Exercise directions — What is the number of lines in these records that hold the word "label"? Reply with that number alone.

Record excerpts —
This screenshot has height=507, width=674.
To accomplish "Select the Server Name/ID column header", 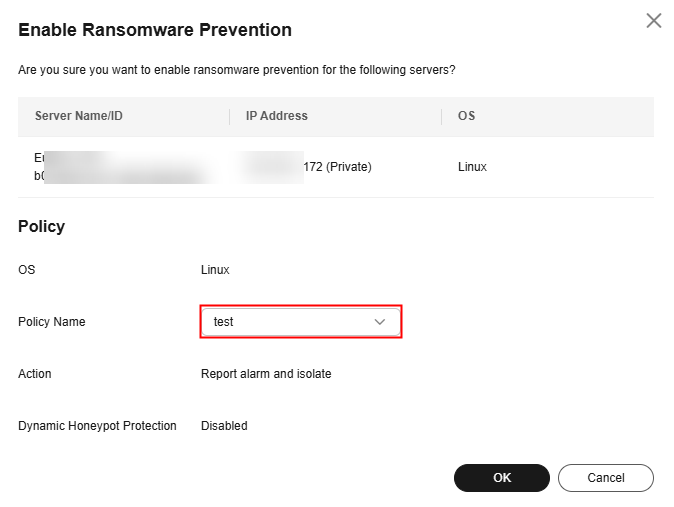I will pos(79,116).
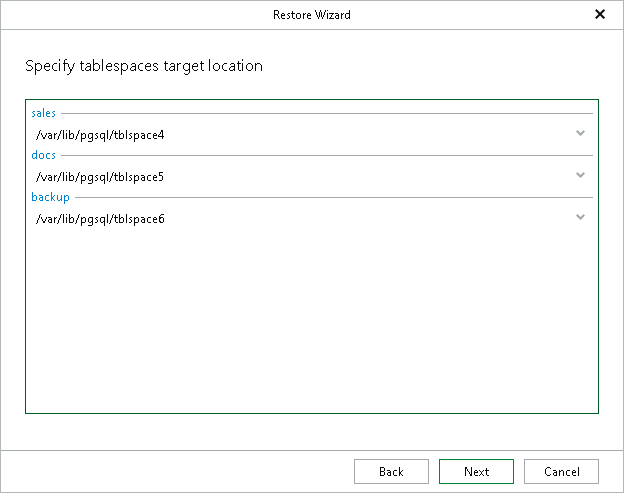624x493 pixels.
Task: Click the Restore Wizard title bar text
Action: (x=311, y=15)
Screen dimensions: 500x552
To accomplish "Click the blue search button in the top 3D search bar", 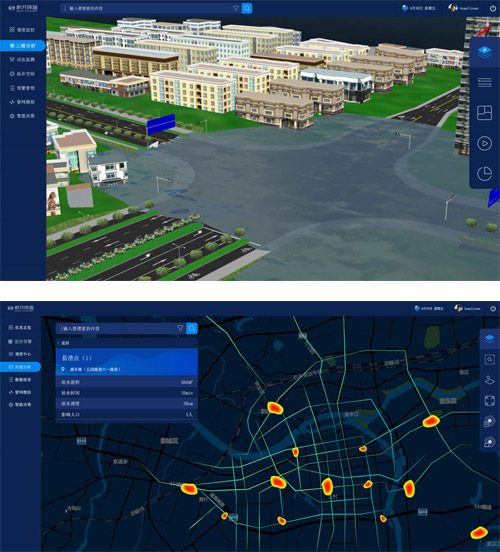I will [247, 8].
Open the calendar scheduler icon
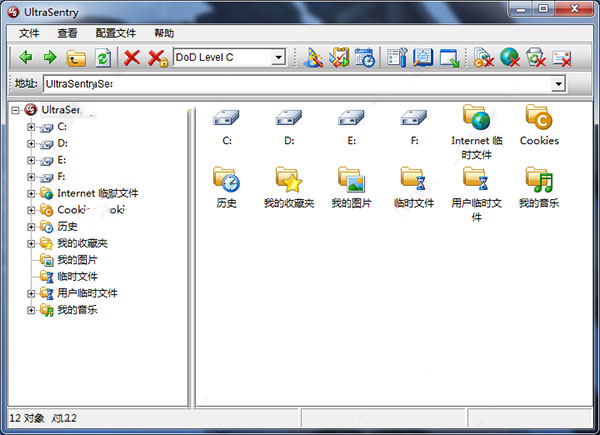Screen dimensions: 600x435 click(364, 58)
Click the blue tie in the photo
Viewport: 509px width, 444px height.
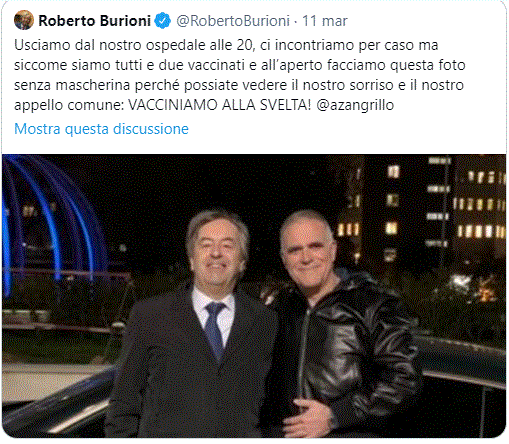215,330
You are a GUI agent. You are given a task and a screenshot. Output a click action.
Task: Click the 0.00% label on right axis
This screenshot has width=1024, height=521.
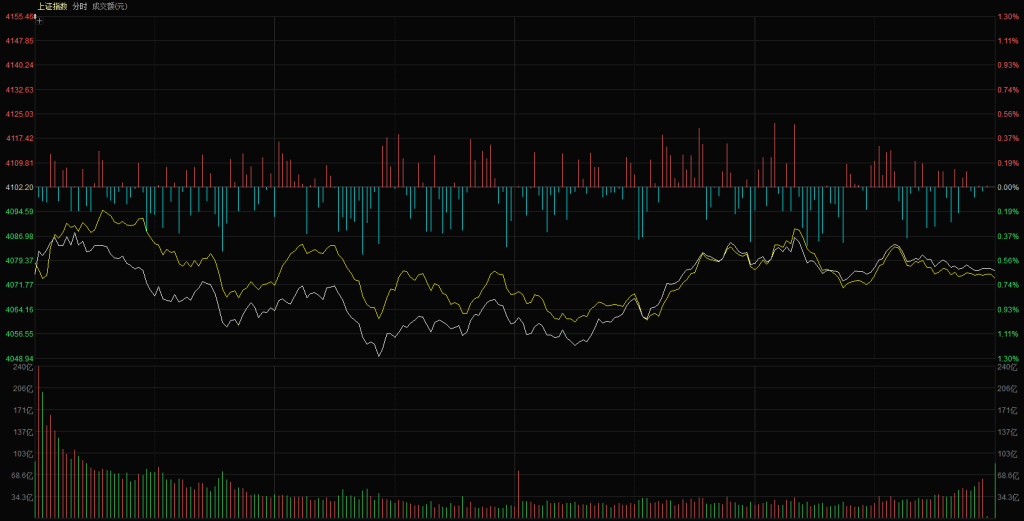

--

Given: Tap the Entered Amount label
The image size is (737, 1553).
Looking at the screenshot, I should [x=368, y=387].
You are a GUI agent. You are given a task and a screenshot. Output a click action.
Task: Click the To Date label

---

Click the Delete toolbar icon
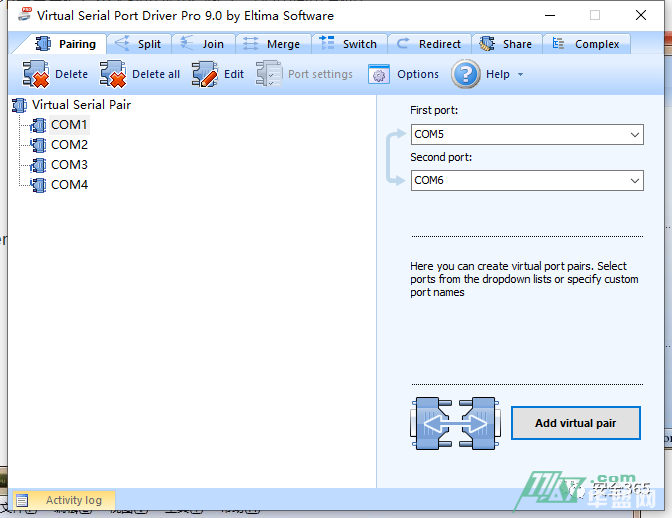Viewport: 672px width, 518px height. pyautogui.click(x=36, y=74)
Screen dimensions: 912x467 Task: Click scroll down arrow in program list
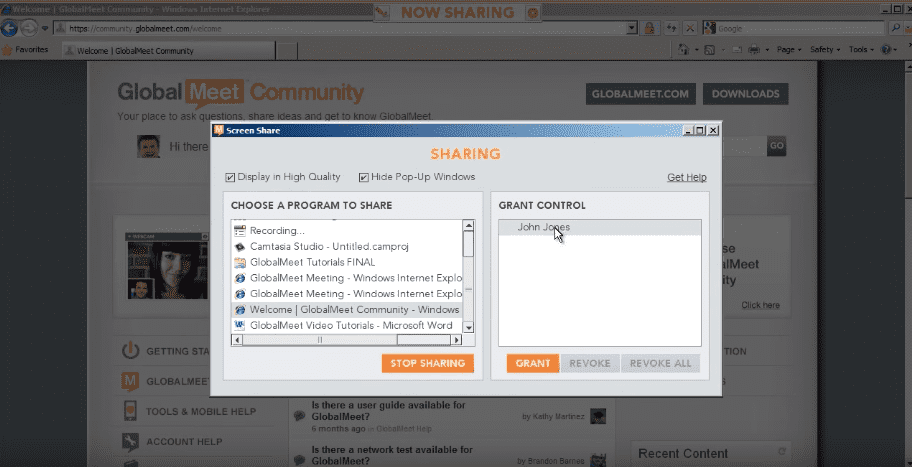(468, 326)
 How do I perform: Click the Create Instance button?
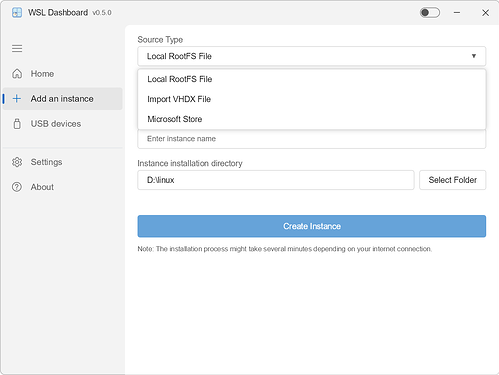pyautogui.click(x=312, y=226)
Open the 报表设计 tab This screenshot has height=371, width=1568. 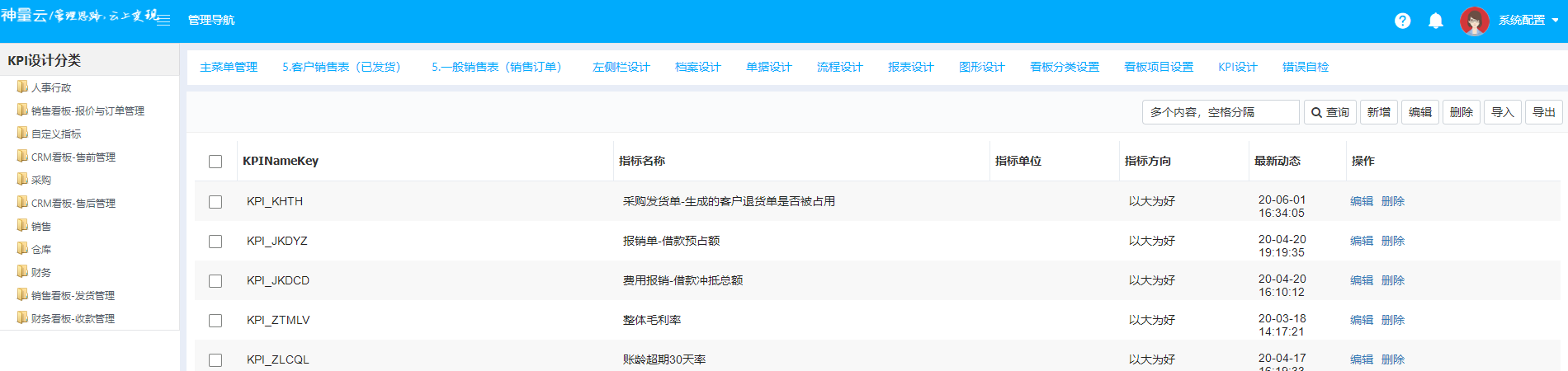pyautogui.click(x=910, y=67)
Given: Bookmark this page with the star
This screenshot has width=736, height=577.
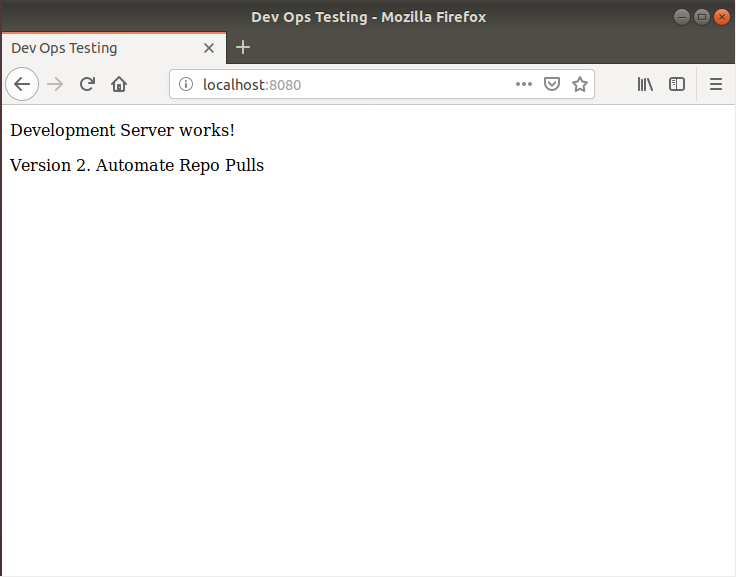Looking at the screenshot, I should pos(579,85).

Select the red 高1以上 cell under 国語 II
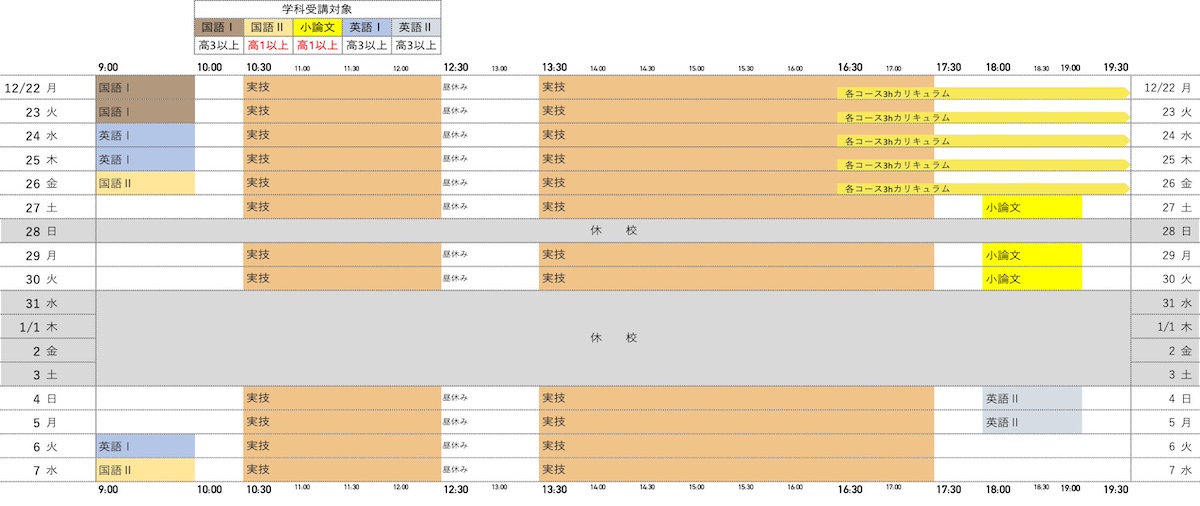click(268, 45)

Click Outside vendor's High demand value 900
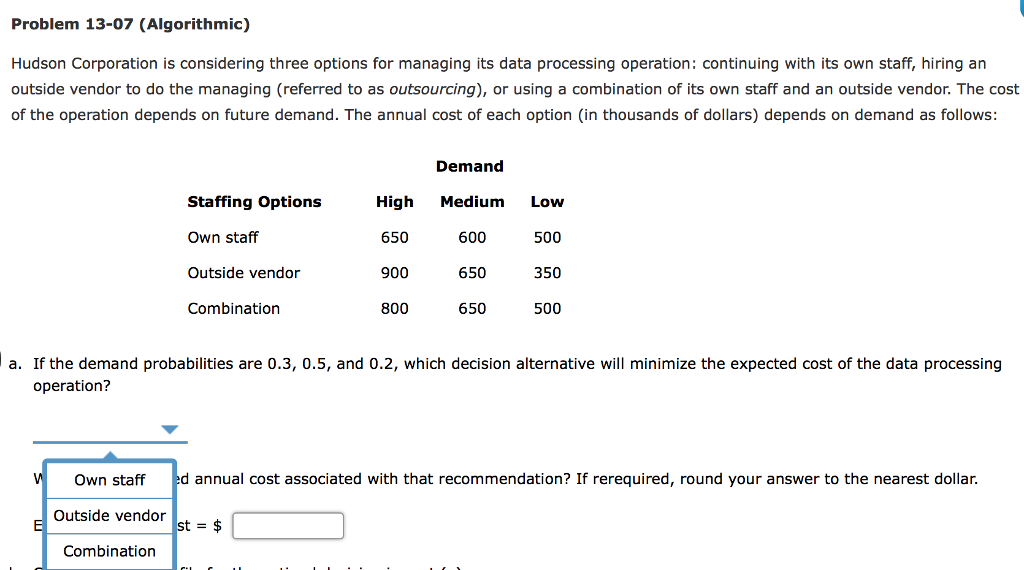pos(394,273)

Your solution — 3